After catching up with yesterday’s blog we settled on doing as little as possible today. The weather was dry, but cold. The wind especially was bitter cold at times. However, I did take myself off with a nice heavy jacket and a camera to grab some photos. Scamp gave me a large polythene bag, just in case I came upon more brambles that we could freeze. That was useful, because I was sure I’d find some of the black fruit. Came home with a PoD, 220g of brambles and purple hands from the juice of the fruit.

PoD turned out to be a photo of a bloke walking his dog down a local lane. I’ve always liked that view through the trees to the mysterious opening at the end of the path. The autumn colours helped too, even if they are totally fictitious … as is the man. I blame AI!

Came home to a table set for dinner, thankfully just for the two of us. Dinner was a steak (Medium rare) for me and a salmon fillet for Scamp. Both with veg and potatoes. The remains of Friday’s Tiramisu for dessert.

We watched a recording of the Singapore F1 GP and later spoke to Jamie. Just catching up on what’s happening down south. More stories about the diabolical deeds of British Telecom. Not the best communication company in the UK by all accounts. Thankfully we are now rid of them for good.

Tomorrow we are hoping to go to Larky. Scamp has an appointment for an eye test and I need a new pair of reading glasses. I might take a camera with me!

The party’s over – 21 September 2024

Last night’s dinner party, that is.

The first stage of clearing up was to switch on the dishwasher and leave it to do its work for an hour or so, while we disassembled the bit oval table and turned it back into a circular one. Then all the cups, plates, bowls and cutlery had to the put in the proper places again. That took most of the morning.

The next part of the clearing up was getting the cases up into the loft. That cleared a bit of space in the spare rooms. Not a lot of space, I grant you, but every little helps.

While Scamp was watching Gardener’s World, I went for a walk in St Mo’s and got a few photos. Not as many as I’d hoped, but it was a really dull day. What I did find was a lot of bushes loaded with big brambles. Much bigger than what we usually get. Probably due to the amount of rain we had at the start of August, coupled with the warmer weather we had at the end of the month. I may go out tomorrow to see if I can get some more.

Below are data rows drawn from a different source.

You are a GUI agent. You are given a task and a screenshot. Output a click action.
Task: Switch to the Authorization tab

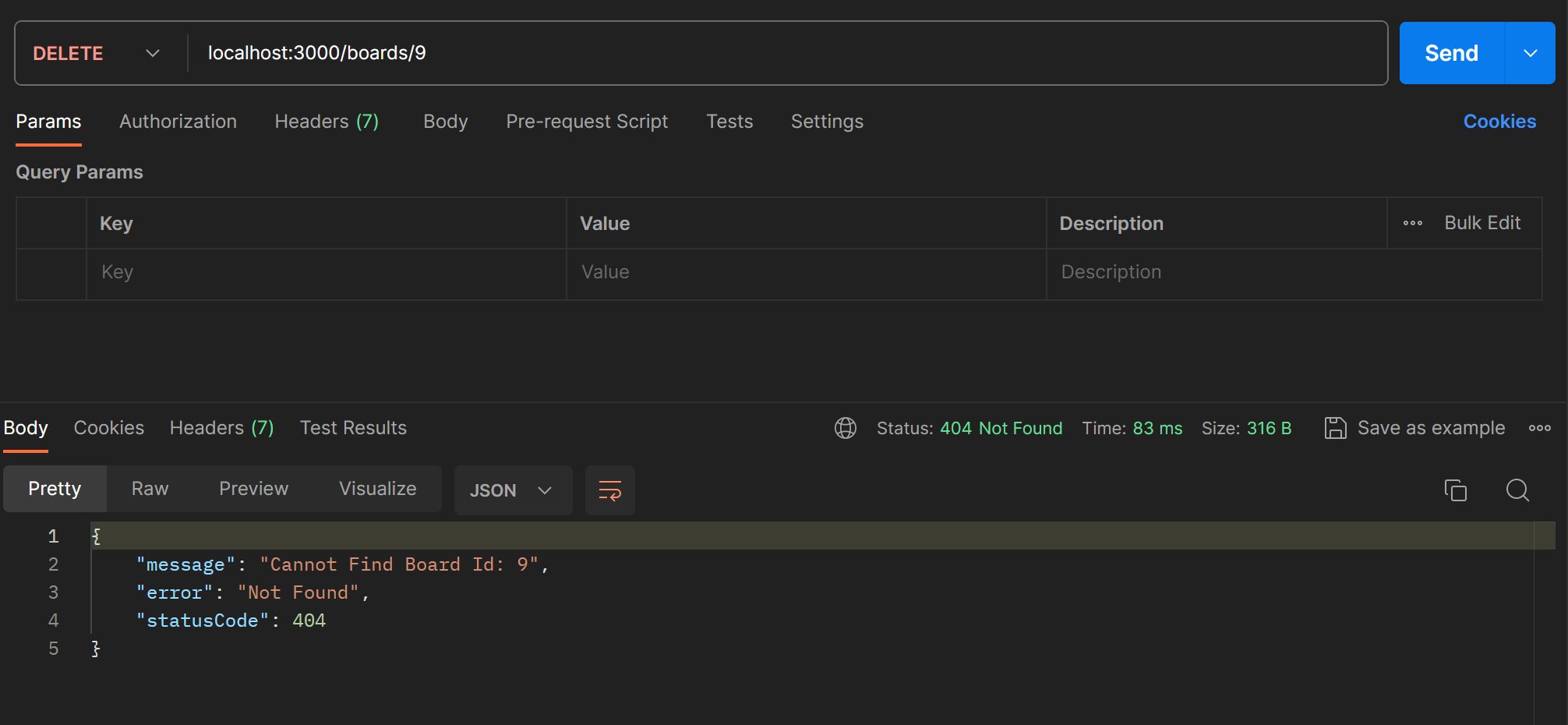[178, 122]
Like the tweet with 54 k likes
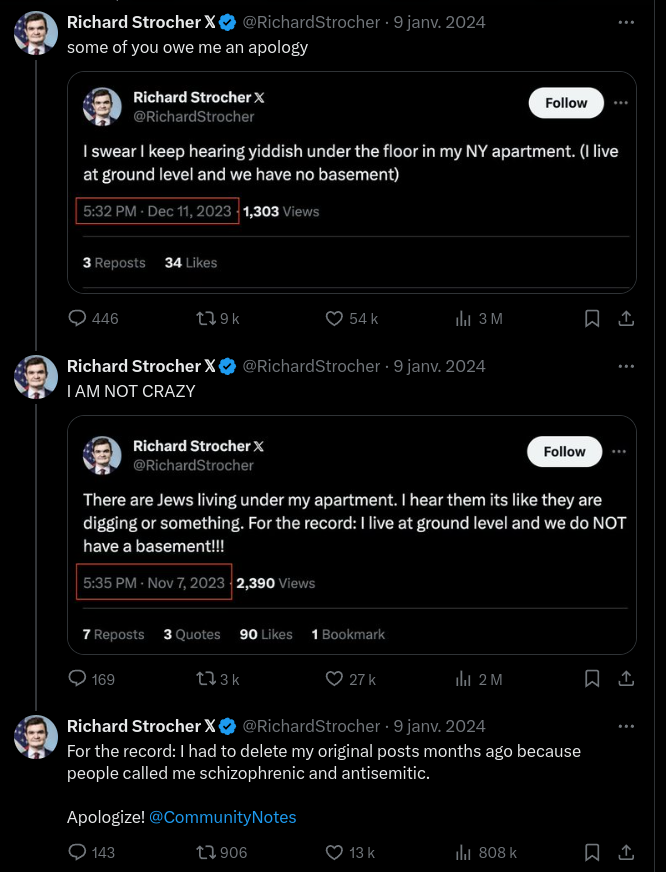Screen dimensions: 666x872 351,319
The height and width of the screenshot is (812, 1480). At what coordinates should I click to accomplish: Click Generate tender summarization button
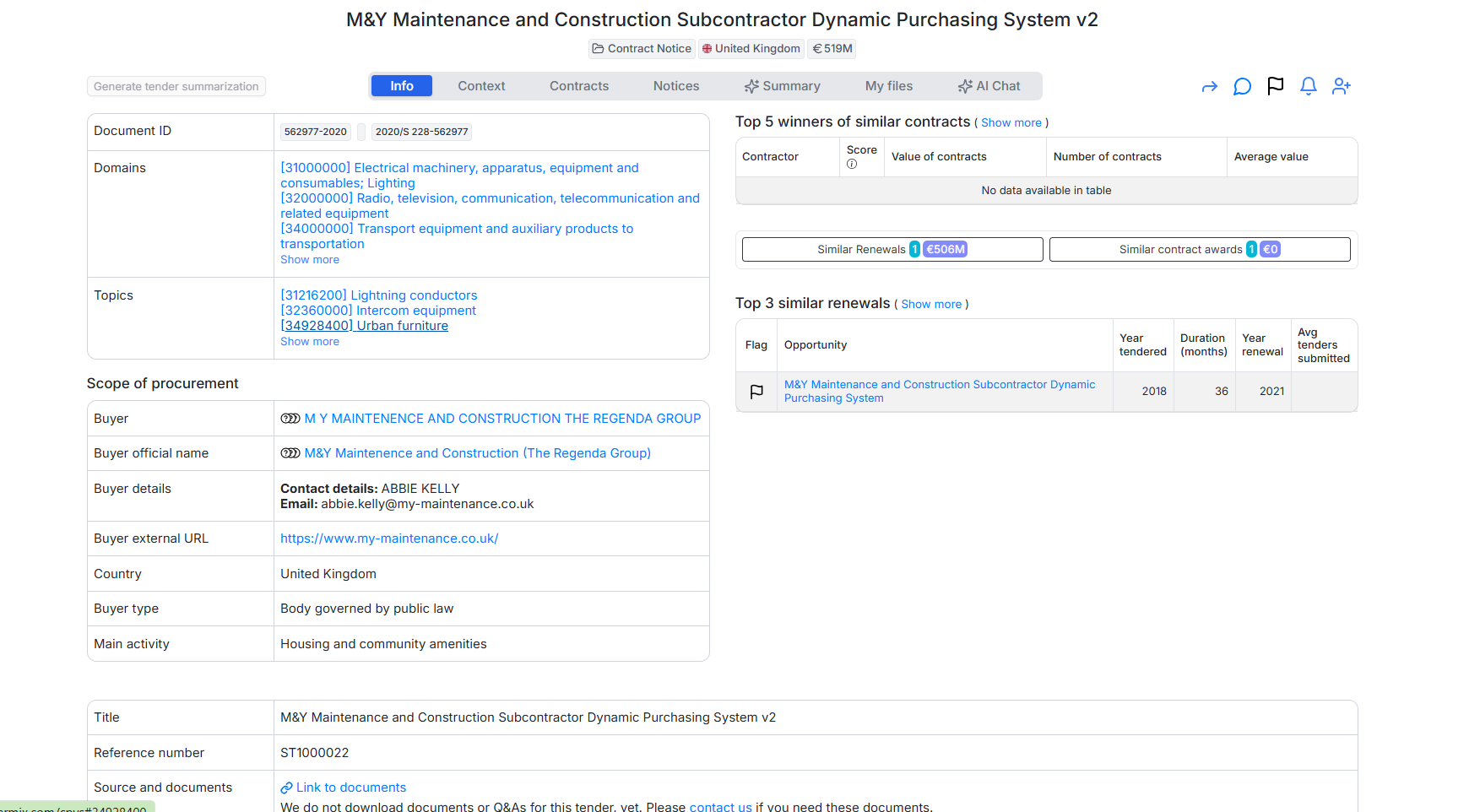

By the time I came back, it was time for an early dinner before we got ready to drive to Brookfield for the monthly dance. Traffic was heavier than usual when we drove west, but we still arrived just ahead of time and easily got a table. Although, apparently that table was earmarked for those and such as those. Jane was warning everyone who came near that we had to leave two seats for Les and Sandra who are friends of the teachers. We don’t fit into that category. I know my place.

The dance followed the usual format with a couple of ballroom dances interspersed with a couple of sequence dances. It’s all pretty formulaic as most dance evenings are, I suppose. They are also nights when you get to talk to people you haven’t met in ages. We danced a fair bit, but were glad when the Last Waltz was announced, at least I was glad, because my feet were sore by that time. One good thing I did was to bring a can of zero alcohol, Brewdog Elvis Juice. One of the better low alcohol brews. Scamp was also testing a new idea, ‘Wine in a Tin’. Her’s was not alcohol free, but was a can of 19 Crimes red wine. Very neat and easy to carry.

We left as about half of the room was dancing the last waltz and the rest were tidying up and leaving. Another good night at Brookfield and a lazy drive home with very little traffic on the road at just after 11pm.

We watched the qualifying for the Singapore GP with its usual thrills and spills. Surprised to see Verstappen on the front of the grid again.

The PoD was a branch of red hawthorn berries.

Tomorrow we’ve voted for a lazy day after two busy ones.